Government Initiatives
The Government of India has taken a number of initiatives to boost the insurance industry. Some of
them are as follows: The Insurance Regulatory and Development Authority (IRDA) of India has formed
two committees to explore and suggest ways to promote e-commerce in the sector in order to
increase insurance penetration and bring financial inclusion. IRDA has formulated a draft regulation,
IRDAI (Obligations of Insures to Rural and Social Sectors) Regulations, 2015, in pursuance of the
amendments brought about under section 32 B of the Insurance Laws (Amendment) Act, 2015. These
regulations impose obligations on insurers towards providing insurance cover to the rural and
economically weaker sections of the population.

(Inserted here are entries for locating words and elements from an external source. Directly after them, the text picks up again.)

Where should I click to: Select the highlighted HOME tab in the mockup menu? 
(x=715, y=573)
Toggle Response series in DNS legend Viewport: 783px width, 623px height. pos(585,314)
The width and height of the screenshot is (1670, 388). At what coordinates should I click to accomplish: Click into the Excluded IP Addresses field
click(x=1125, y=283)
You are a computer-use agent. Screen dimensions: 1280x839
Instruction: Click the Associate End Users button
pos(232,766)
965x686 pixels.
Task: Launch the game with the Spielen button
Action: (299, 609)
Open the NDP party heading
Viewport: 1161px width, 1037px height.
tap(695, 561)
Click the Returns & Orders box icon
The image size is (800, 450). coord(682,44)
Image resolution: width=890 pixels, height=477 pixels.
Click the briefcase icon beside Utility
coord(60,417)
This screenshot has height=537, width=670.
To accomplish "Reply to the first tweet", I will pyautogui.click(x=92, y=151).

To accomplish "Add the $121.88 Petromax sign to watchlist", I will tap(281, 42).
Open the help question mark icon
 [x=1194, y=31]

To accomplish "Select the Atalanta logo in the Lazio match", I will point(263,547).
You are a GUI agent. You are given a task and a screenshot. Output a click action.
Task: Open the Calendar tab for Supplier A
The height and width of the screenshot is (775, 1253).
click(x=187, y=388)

The Government of India has launched two

insurance schemes as announced in Union Budget 2015-16. The first is Pradhan Mantri Suraksha
Bima Yojana (PMSBY), which is a Personal Accident Insurance Scheme. The second is Pradhan
Mantri Jeevan Jyoti Bima Yojana (PMJJBY), which is the governments Life Insurance Scheme. Both
the schemes offer basic insurance at minimal rates and can be easily availed of through various
government agencies and private sector outlets. The Uttar Pradesh government has launched a first
of its kind banking and insurance services helpline for farmers where individuals can lodge their
complaints on a toll free number. The select committee of the Rajya Sabha gave its approval to
increase stake of foreign investors to 49 per cent equity investment in insurance companies.
Government of India has launched an insurance pool to the tune of Rs 1,500 crore (US$ 226 million)
which is mandatory under the Civil Liability for Nuclear Damage Act (CLND) in a bid to offset financial
burden of foreign nuclear suppliers.